Before either Tom or I could answer, Megan said, “I think that when God was a baby, the world was a baby.”

“And when He was a teenager,” added Luke, “there were dinasoars.”

“Don’t say, ‘He,’” corrected Megan. “Who says God is a ‘He?’”

“OK,” said Luke, “He and She.”

“No, it’s ‘He orShe,” said Megan. “Not He and She.”

I don’t know. I kind of like “He and She.” It sounds more inclusive, less limited by human conceptions. I affirmed Luke’s wording, but he said, “Actually I think God is more like a boy.”

“Why do you think that?” I asked.

“Because we say, ‘Our Father,’” explained Luke, like he was the first person to ever notice this. “And fathers are boys.”

So the bad news is that I haven’t been able to protect my children from sexist theology, but the good news is that at six and eight-years-old they’re thinking about God and the words they use to describe Him-and-Her. They’re thinking about creation and dinosaurs and evolution and, unlike some adults, they don’t see these ideas as in conflict with the existence of a loving creator. This makes me hopeful about their spiritual futures.

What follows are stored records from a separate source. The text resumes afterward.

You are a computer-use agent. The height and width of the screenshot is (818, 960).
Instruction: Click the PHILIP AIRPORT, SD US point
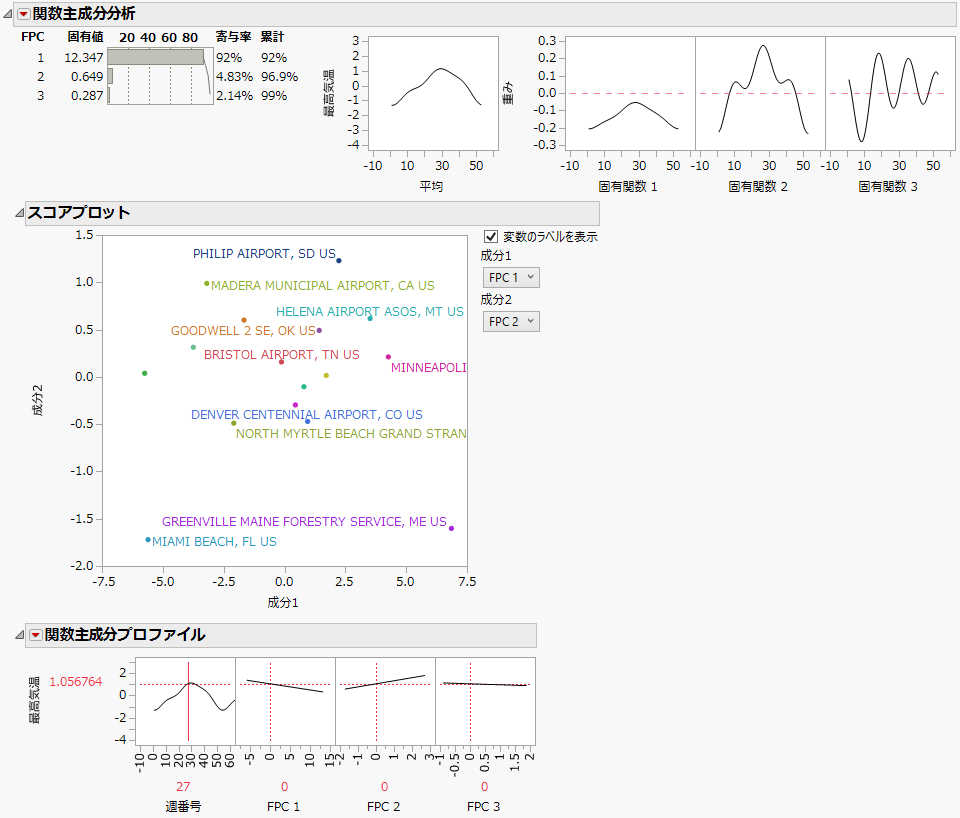(339, 261)
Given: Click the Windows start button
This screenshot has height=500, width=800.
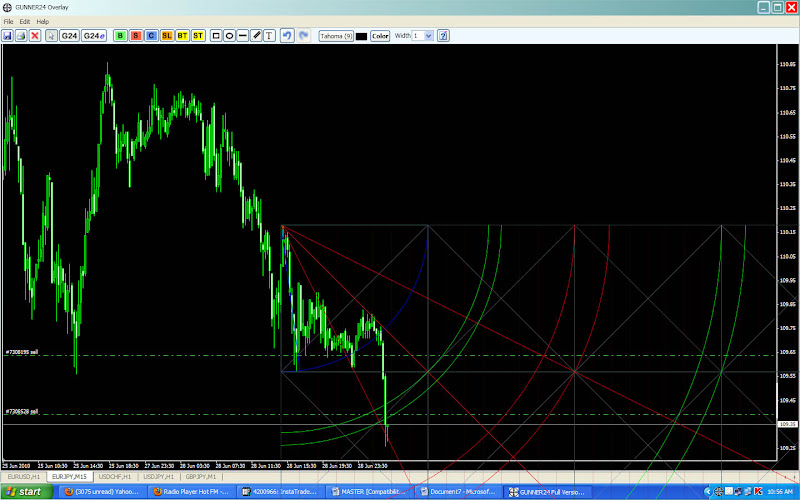Looking at the screenshot, I should (27, 492).
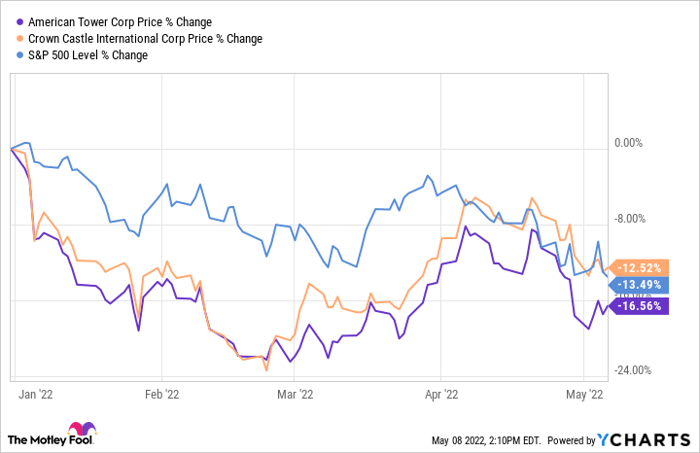The width and height of the screenshot is (700, 453).
Task: Click the -24.00% y-axis label
Action: (x=636, y=370)
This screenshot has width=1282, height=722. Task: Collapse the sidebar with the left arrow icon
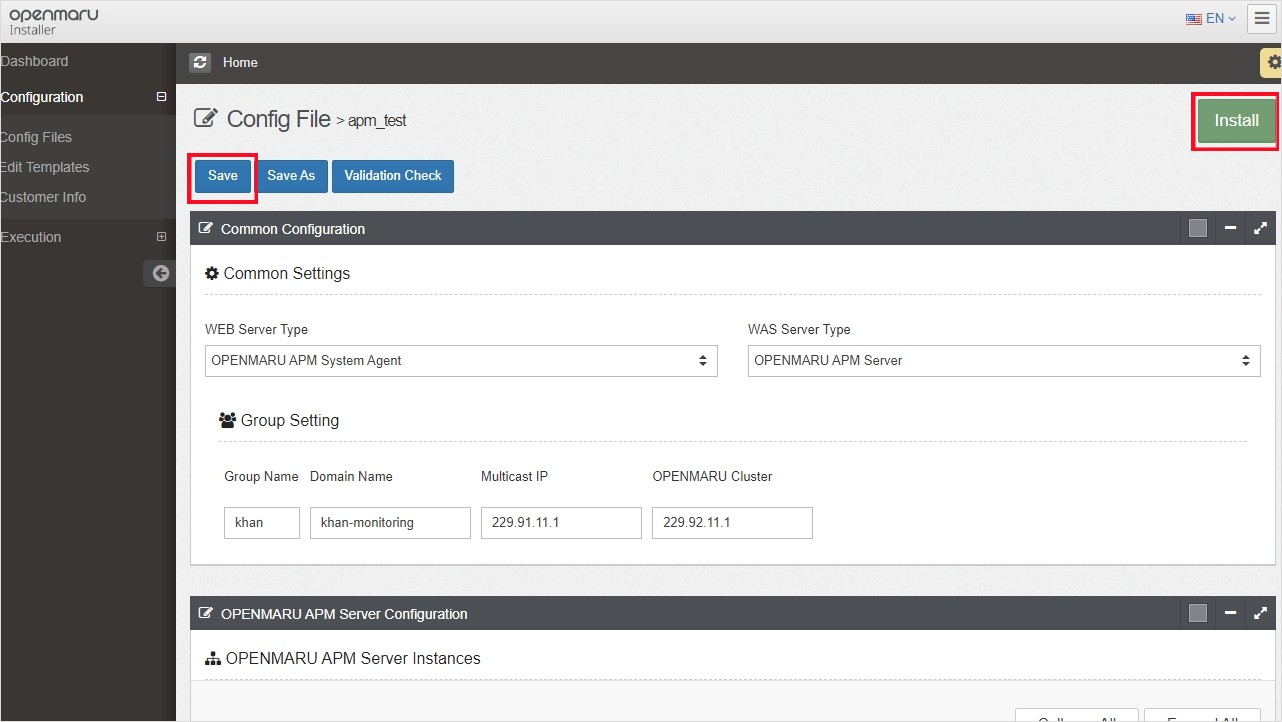[x=160, y=273]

I don’t quite get the whole controversy about Intelligent Design theory. It seems obvious to me that you can believe in evolution and believe in a higher spiritual force in the universe. (Have you ever seen the Redwoods?) It also seems obvious to me that schools can teach science and families can teach faith and that the two don’t need to compete. I know this isn’t obvious to everyone, however. This morning I listened to a conservative talk radio show about evolution, which the guest expert called “dumb.” The questions and comments from callers revealed a very different conception of God from mine, one that is definitely a He. It was clear that listeners felt threatened by any information that contradicted a literal interpretation of the Bible.

I strained to try to appreciate where these folks were coming from, since my own understanding of the Bible is far from literal. The one thing I could comprehend was that what their children were learning at home and what they were learning from the wider world were in conflict. I feel that way every time we see a television commercial.

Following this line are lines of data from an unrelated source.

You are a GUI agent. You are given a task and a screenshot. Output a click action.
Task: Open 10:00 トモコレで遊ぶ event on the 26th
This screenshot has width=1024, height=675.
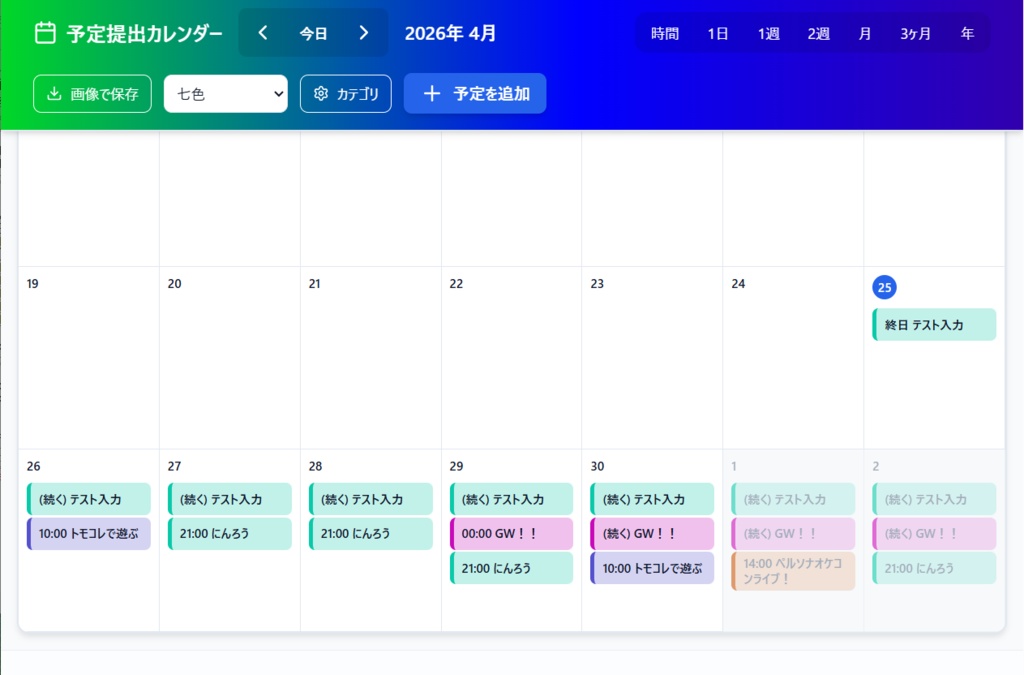[89, 534]
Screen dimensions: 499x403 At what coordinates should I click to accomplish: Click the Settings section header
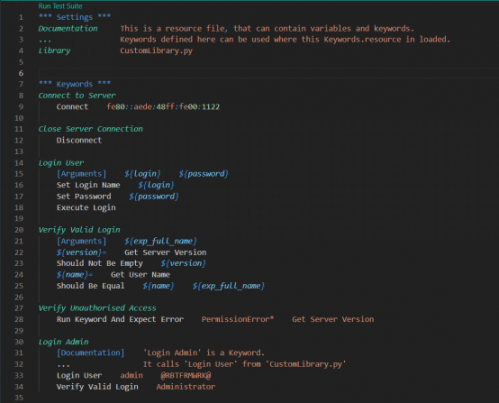(74, 17)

Though we’ve chosen a Quaker school for our children and bring them to one of our congregations every Sunday, it’s clear to me that most of what they learn about faith they learn from the way Tom and I live our daily lives. Sometimes I worry I’ll screw them up. For example, on Wednesday afternoon Megan, Luke and I went to the Salvation Army looking for long skirts for Megan to wear in an upcoming production of Anne of Green Gables. After trying on way too many clothes and waiting in a long line to purchase a few, we drove home in the rain and late afternoon traffic. As I opened the front door, Megan came racing up behind me, her face contorted with fear. “Mom, we left my vest at the Salvation Army!” This was the new blue vest she had just gotten a few weeks ago and which she had been wearing every day since. “OK,” I said. “We’ll just go back and get it,” even though getting back in rainy traffic was the last thing I felt like doing.

On the way, I watched Megan in the rear view mirror. Her face was literally twisted with anxiety and she kept saying, “What if someone took it?” She snapped at Luke when he suggested that we could always get another one at the store if hers was gone. I urged her to relax. “There’s nothing you can do in the car,” I explained. “We’re on our way. You just have to wait.”

“I can’t,” she wailed.

“OK,” I said, “so say a prayer that the vest will still be there.” She got quiet.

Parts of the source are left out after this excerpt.